Ahmad Ghossein is an artist and filmmaker whose work draws on political history through personal narrative. He obtained his MA in visual art from the National Academy of Art, Oslo. Ghossein’s works include What Does Not Resemble Me Looks Exactly Like Me (2009); Faces Applauding Alone (2008); and 210m (produced by Ashkal Alwan, 2007); Yesterday’s News, a solo exhibition at Kunstforening Olso (2012); Relocating the Past, Ruins for the Future, a public space project (2013); and The Fourth Stage commissioned by the Sharjah Art Foundation (2015). His work has been shown at the Museum of Modern Art, New York; Berlin International Film Festival; International Short Film Festival Oberhausen; the New Museum, New York; Kunsthall Oslo; Home Works, Beirut; and Nikolaj Kunsthal, Copenhagen.

 Since 2006, Mohaiemen has worked on a history of the 1970s revolutionary left, with Bangladesh as a focal point making linkages to parallel movements elsewhere. The research looks at forms of insurrectionary belonging as manifestations of a doomed masculinity project.

Part 1 centers on the 1977 hijack of JAL 472, a Hollywood actress on honeymoon, and an interrupted episode of The Zoo Gang. Unfolding in darkness, the film carries forward Naeem's long-term interest in text as a central visual object.

Part 3 of the project (Last Man in Dhaka Central) is currently on view at the 2015 Venice Biennale.
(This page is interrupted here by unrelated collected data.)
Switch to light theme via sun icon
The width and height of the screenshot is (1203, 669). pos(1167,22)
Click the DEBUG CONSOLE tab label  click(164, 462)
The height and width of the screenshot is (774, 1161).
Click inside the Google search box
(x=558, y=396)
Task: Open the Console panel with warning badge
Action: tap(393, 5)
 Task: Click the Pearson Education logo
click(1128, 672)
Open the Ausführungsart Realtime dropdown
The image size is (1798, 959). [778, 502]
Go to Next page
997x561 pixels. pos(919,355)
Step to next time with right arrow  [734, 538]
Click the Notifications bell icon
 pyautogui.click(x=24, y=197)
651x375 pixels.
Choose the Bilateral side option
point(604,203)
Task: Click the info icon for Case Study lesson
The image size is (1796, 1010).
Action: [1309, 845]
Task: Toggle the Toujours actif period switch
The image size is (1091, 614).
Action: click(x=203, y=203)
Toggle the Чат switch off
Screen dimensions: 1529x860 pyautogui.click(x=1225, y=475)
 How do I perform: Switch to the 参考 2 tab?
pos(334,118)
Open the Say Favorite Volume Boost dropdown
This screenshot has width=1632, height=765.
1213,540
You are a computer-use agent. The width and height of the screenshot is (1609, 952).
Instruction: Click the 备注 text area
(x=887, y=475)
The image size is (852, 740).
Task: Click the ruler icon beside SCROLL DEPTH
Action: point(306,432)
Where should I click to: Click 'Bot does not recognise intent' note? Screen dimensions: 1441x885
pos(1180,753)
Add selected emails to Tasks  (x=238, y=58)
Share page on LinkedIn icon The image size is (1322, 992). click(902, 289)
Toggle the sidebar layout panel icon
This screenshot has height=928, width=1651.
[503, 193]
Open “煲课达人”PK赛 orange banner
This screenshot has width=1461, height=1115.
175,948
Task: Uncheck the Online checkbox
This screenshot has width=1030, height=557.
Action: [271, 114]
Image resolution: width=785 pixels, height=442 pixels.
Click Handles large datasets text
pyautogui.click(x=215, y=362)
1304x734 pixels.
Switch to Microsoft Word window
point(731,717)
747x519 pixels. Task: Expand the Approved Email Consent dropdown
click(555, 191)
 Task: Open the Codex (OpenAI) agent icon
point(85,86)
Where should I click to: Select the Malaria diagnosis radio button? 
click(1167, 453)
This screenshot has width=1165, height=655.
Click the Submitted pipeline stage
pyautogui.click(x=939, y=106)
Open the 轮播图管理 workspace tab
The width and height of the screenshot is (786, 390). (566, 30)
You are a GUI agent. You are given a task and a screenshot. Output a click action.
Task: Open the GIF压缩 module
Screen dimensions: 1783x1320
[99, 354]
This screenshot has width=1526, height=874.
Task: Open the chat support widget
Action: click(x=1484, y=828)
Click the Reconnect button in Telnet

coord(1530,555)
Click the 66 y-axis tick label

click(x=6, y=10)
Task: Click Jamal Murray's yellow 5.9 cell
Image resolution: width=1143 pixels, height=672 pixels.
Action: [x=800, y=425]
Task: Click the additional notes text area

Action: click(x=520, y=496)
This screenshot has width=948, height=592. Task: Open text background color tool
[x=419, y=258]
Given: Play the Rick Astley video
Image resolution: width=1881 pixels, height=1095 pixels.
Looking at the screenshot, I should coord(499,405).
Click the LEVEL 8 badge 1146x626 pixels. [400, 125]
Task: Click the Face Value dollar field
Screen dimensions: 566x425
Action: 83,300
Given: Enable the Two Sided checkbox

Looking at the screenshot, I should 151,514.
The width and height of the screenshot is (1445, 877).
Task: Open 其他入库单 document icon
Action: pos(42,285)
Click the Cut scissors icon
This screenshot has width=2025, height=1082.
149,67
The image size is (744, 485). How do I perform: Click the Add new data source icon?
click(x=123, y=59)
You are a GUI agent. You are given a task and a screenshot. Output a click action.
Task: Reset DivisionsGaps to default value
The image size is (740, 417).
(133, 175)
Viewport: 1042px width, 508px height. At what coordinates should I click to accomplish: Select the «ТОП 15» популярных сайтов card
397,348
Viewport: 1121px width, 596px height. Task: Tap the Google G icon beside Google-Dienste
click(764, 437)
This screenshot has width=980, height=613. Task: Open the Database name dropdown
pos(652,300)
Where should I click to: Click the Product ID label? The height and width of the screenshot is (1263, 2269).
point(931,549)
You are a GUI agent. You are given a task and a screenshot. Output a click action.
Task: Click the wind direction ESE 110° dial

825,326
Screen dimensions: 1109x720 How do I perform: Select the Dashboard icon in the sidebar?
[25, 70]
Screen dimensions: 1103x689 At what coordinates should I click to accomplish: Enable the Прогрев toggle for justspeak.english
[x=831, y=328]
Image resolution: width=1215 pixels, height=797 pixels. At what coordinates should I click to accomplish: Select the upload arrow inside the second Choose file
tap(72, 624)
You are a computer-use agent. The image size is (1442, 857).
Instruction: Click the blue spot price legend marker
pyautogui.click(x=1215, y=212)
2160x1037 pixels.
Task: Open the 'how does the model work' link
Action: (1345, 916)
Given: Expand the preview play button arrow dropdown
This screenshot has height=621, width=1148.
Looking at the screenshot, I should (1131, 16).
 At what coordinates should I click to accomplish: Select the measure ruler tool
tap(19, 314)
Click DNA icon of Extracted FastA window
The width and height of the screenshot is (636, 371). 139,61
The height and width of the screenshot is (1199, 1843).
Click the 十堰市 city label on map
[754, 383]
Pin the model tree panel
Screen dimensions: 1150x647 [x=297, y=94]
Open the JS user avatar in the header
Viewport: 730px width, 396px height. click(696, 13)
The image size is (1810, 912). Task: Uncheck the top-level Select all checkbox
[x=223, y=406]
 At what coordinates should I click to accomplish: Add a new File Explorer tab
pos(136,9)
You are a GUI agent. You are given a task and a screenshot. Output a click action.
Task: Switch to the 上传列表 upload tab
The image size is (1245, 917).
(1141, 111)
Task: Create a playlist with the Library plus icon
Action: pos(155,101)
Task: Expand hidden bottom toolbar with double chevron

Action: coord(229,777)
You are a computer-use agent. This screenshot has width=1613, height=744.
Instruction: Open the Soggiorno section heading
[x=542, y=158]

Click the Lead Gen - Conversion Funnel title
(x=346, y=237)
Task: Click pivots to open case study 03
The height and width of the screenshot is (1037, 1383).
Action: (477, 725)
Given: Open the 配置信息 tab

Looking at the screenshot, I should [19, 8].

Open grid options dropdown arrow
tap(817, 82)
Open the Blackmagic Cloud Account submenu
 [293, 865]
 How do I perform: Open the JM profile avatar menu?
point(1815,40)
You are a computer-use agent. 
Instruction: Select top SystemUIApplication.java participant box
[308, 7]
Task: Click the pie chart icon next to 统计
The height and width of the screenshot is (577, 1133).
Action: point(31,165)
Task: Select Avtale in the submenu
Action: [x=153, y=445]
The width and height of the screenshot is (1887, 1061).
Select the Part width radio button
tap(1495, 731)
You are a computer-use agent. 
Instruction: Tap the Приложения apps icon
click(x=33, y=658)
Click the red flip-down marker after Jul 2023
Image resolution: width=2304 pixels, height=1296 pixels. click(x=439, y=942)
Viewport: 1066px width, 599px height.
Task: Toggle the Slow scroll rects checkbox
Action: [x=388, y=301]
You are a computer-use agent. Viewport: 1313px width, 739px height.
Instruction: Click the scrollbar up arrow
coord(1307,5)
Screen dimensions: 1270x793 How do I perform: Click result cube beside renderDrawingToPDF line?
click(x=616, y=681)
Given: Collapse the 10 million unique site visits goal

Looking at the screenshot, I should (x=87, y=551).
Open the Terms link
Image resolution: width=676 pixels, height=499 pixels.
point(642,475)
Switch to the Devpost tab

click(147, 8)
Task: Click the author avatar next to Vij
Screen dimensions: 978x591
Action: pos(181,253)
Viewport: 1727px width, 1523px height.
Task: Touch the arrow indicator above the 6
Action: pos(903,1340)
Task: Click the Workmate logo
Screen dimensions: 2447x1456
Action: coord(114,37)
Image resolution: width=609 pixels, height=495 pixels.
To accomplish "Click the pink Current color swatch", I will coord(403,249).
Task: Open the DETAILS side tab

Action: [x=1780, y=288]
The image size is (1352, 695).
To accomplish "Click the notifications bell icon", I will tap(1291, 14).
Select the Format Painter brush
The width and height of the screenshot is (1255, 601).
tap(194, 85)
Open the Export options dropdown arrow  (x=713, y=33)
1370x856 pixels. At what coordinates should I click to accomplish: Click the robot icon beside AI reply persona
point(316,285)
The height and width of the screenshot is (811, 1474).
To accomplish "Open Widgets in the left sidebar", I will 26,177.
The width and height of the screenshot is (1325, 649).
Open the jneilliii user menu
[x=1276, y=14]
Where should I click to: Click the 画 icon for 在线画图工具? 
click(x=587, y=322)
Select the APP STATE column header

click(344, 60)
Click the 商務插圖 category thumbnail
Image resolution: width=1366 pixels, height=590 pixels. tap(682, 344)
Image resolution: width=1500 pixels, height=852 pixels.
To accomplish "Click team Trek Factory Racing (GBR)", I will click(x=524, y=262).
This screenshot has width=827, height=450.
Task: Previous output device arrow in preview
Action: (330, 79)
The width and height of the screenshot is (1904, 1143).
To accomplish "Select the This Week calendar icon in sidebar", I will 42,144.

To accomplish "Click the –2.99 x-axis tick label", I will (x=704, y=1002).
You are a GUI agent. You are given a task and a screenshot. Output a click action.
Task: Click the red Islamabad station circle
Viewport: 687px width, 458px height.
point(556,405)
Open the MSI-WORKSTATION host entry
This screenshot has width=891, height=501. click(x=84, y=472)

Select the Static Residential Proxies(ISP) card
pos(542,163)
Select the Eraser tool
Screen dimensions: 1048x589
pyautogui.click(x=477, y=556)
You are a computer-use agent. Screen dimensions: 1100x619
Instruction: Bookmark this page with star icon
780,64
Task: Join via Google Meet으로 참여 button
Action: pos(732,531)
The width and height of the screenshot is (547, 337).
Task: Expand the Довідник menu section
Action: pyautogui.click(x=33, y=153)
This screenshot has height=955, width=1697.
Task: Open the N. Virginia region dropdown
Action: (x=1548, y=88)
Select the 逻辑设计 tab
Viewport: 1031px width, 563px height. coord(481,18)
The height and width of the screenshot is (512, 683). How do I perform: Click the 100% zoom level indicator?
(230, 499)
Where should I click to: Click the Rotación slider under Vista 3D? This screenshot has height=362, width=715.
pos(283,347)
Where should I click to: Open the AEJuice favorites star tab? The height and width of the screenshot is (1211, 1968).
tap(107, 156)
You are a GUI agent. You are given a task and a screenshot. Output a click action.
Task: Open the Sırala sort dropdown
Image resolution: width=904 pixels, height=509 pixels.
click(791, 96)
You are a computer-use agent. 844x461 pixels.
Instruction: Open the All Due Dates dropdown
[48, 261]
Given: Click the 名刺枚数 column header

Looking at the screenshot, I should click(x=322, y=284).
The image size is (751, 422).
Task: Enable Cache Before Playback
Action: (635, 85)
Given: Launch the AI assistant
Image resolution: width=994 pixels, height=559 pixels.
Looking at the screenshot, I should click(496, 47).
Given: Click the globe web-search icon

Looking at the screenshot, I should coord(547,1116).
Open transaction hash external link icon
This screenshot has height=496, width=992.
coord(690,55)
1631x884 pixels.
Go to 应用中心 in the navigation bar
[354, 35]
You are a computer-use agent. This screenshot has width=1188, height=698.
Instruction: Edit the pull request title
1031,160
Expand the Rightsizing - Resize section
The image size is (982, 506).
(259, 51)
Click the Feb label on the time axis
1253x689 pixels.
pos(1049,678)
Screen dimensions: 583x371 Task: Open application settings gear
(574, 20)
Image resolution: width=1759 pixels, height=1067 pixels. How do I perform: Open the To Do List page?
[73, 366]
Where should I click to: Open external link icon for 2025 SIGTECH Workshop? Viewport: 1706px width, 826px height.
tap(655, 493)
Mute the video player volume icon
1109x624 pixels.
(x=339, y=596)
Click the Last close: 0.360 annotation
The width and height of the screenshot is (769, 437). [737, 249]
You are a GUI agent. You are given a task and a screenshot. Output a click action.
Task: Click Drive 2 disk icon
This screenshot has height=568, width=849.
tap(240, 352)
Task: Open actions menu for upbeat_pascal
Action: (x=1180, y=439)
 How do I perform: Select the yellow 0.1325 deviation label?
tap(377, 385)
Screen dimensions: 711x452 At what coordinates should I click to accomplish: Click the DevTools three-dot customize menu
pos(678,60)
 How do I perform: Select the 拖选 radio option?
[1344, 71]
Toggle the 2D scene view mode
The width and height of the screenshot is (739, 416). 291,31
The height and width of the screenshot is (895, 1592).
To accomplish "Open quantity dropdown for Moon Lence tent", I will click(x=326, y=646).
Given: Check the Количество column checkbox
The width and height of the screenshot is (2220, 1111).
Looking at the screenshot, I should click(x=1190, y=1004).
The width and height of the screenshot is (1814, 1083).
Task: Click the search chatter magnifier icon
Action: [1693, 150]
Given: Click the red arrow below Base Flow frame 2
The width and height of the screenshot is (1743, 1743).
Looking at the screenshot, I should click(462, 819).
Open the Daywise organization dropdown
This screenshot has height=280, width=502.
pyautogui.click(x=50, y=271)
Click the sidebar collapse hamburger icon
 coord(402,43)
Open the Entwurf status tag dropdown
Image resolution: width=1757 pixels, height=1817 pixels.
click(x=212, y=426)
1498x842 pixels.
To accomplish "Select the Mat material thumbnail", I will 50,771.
The Fourth Stage looks at the increasing number of monuments with an abstract vernacular in south of Lebanon, specifically in locations such as valleys and roadsides that bear no particular symbolic significance. The architects of the Ministry of Interior’s Information Office had plans for monuments and sizable works covering entire mountains. It would be impossible not to be moved by the intensity of these monuments. Upon venturing into the area, one immediately encounters a new visual identity that fully occupies the space. On the other hand, on a popular level, confectioners produce a somewhat different type of monument: sweet molds for religious holidays. These molds for all occasions represent an alternative form of architecture. This film attempts to trace the paths of ideology and mythology that are seeking to combine new narrative and visual forms and reshape the geopolitical landscape of South Lebanon.